The nanoindentation also disrupts the typical magnetic properties of the underlying nickel phosphorus trisulfide crystal, creating a local magnetic moment pointing up out of the materials. That magnetic moment circularly polarizes the photons being emitted. To provide experimental confirmation of this mechanism, the team first performed high magnetic field optical spectroscopy experiments in collaboration with National High Magnetic Field Laboratory’s Pulsed Field Facility at Los Alamos. The team then measured the minute magnetic field of the local magnetic moments in collaboration with the University of Basel in Switzerland.
The experiments proved that the team had successfully demonstrated a novel approach to control the polarization state of a single photon stream.
Encoding Quantum Information
The team is currently exploring ways to modulate the degree of circular polarization of the single photons with the application of electrical or microwave stimuli. That capability would offer a way to encode quantum information into the photon stream.
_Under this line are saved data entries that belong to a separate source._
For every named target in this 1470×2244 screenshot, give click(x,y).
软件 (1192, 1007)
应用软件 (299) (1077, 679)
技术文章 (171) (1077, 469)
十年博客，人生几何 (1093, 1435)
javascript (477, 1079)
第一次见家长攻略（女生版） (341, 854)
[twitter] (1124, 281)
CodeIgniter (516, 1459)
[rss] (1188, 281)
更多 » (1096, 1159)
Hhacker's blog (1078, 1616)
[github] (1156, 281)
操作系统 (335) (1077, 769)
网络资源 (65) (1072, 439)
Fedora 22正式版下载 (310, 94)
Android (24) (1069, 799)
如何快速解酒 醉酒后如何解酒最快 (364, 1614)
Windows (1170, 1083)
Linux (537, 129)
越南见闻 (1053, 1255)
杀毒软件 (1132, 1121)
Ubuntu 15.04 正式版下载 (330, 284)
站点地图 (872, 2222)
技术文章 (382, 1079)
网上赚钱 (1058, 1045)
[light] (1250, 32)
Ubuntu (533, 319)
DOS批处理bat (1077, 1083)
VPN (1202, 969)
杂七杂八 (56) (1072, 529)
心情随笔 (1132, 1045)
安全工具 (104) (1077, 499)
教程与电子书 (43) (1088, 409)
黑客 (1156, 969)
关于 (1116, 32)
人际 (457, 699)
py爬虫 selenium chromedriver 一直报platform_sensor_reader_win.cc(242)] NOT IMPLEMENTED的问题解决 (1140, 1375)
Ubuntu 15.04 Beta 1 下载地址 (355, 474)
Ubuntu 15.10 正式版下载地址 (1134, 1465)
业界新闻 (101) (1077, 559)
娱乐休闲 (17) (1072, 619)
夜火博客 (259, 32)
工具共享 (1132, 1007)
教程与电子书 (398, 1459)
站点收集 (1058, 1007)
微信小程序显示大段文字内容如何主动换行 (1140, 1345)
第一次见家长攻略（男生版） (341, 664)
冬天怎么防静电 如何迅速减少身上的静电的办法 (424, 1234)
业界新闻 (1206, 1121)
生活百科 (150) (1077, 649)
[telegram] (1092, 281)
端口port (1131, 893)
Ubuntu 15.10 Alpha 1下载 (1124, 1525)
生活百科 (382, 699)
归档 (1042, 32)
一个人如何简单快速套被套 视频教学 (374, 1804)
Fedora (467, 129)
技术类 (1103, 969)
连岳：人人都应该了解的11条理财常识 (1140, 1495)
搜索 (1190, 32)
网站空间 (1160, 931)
Further coupling of the photon stream into waveguides — microscopic conduits of light — would provide the photonic circuits that allow the propagation of photons in one direction. Such circuits would be the fundamental building blocks of an ultra-secure quantum internet.
Reference: “Proximity-induced chiral quantum light generation in strain-engineered WSe2/NiPS3 heterostructures” by Xiangzhi Li, Andrew C. Jones, Junho Choi, Huan Zhao, Vigneshwaran Chandrasekaran, Michael T. Pettes, Andrei Piryatinski, Märta A. Tschudin, Patrick Reiser, David A. Broadway, Patrick Maletinsky, Nikolai Sinitsyn, Scott A. Crooker and Han Htoon, 17 August 2023, Nature Materials.
Funding: Laboratory Directed Research and Development (LDRD) program at Los Alamos National Laboratory; the U.S. Department of Energy Basic Energy Sciences, QIS Infrastructure Development Program; and the Quantum Science Center, a national QIS Research Center supported by the DOE Office of Science.